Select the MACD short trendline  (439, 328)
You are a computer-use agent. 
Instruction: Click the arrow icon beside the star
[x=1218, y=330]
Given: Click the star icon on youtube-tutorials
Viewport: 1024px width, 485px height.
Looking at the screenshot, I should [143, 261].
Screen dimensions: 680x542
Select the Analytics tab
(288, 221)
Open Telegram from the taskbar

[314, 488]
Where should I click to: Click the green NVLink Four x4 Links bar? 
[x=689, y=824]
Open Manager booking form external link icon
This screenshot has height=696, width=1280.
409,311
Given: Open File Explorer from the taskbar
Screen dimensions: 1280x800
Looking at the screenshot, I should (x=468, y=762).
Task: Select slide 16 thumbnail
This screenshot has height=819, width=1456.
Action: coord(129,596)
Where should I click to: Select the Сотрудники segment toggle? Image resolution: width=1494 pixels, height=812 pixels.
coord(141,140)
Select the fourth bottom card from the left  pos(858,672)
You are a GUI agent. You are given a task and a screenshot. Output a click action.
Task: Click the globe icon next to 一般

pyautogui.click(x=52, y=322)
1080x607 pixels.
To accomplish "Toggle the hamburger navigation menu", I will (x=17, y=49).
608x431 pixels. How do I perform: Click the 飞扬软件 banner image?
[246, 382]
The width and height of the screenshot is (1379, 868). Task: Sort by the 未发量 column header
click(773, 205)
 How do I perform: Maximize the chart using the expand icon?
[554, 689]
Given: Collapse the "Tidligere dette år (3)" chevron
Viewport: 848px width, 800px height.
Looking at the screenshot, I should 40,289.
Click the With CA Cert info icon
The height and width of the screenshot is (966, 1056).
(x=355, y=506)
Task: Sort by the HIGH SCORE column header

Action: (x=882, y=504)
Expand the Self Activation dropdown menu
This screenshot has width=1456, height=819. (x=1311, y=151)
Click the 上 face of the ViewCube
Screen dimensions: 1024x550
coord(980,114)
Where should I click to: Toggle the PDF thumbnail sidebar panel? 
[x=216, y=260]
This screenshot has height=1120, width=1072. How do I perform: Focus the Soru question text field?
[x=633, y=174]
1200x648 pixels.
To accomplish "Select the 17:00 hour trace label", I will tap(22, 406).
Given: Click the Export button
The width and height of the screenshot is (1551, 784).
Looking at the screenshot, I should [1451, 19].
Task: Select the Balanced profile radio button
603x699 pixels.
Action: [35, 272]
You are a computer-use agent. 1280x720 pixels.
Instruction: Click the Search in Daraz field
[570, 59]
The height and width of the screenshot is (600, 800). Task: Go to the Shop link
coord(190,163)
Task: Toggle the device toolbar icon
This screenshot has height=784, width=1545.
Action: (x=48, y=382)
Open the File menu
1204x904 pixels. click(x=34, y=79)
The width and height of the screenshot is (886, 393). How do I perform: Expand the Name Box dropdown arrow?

++++++

→ **What the exercise asks**
Reproduce all of the data above word for word, keeping every line as it appears.

→ **Task output**
Select the MACD short trendline  (439, 328)
You are a computer-use agent. 
Instruction: Click the arrow icon beside the star
[x=1218, y=330]
Given: Click the star icon on youtube-tutorials
Viewport: 1024px width, 485px height.
Looking at the screenshot, I should [143, 261].
Screen dimensions: 680x542
Select the Analytics tab
(288, 221)
Open Telegram from the taskbar

[314, 488]
Where should I click to: Click the green NVLink Four x4 Links bar? 
[x=689, y=824]
Open Manager booking form external link icon
This screenshot has height=696, width=1280.
409,311
Given: Open File Explorer from the taskbar
Screen dimensions: 1280x800
Looking at the screenshot, I should (x=468, y=762).
Task: Select slide 16 thumbnail
This screenshot has height=819, width=1456.
Action: coord(129,596)
Where should I click to: Select the Сотрудники segment toggle? Image resolution: width=1494 pixels, height=812 pixels.
coord(141,140)
Select the fourth bottom card from the left  pos(858,672)
You are a GUI agent. You are given a task and a screenshot. Output a click action.
Task: Click the globe icon next to 一般

pyautogui.click(x=52, y=322)
1080x607 pixels.
To accomplish "Toggle the hamburger navigation menu", I will (x=17, y=49).
608x431 pixels. How do I perform: Click the 飞扬软件 banner image?
[246, 382]
The width and height of the screenshot is (1379, 868). Task: Sort by the 未发量 column header
click(773, 205)
 How do I perform: Maximize the chart using the expand icon?
[554, 689]
Given: Collapse the "Tidligere dette år (3)" chevron
Viewport: 848px width, 800px height.
Looking at the screenshot, I should 40,289.
Click the With CA Cert info icon
The height and width of the screenshot is (966, 1056).
(x=355, y=506)
Task: Sort by the HIGH SCORE column header

Action: (x=882, y=504)
Expand the Self Activation dropdown menu
This screenshot has width=1456, height=819. (x=1311, y=151)
Click the 上 face of the ViewCube
Screen dimensions: 1024x550
coord(980,114)
Where should I click to: Toggle the PDF thumbnail sidebar panel? 
[x=216, y=260]
This screenshot has height=1120, width=1072. How do I perform: Focus the Soru question text field?
[x=633, y=174]
1200x648 pixels.
To accomplish "Select the 17:00 hour trace label", I will tap(22, 406).
Given: Click the Export button
The width and height of the screenshot is (1551, 784).
Looking at the screenshot, I should [1451, 19].
Task: Select the Balanced profile radio button
603x699 pixels.
Action: [35, 272]
You are a computer-use agent. 1280x720 pixels.
Instruction: Click the Search in Daraz field
[570, 59]
The height and width of the screenshot is (600, 800). Task: Go to the Shop link
coord(190,163)
Task: Toggle the device toolbar icon
This screenshot has height=784, width=1545.
Action: (x=48, y=382)
Open the File menu
1204x904 pixels. click(x=34, y=79)
The width and height of the screenshot is (886, 393). How do I perform: Expand the Name Box dropdown arrow?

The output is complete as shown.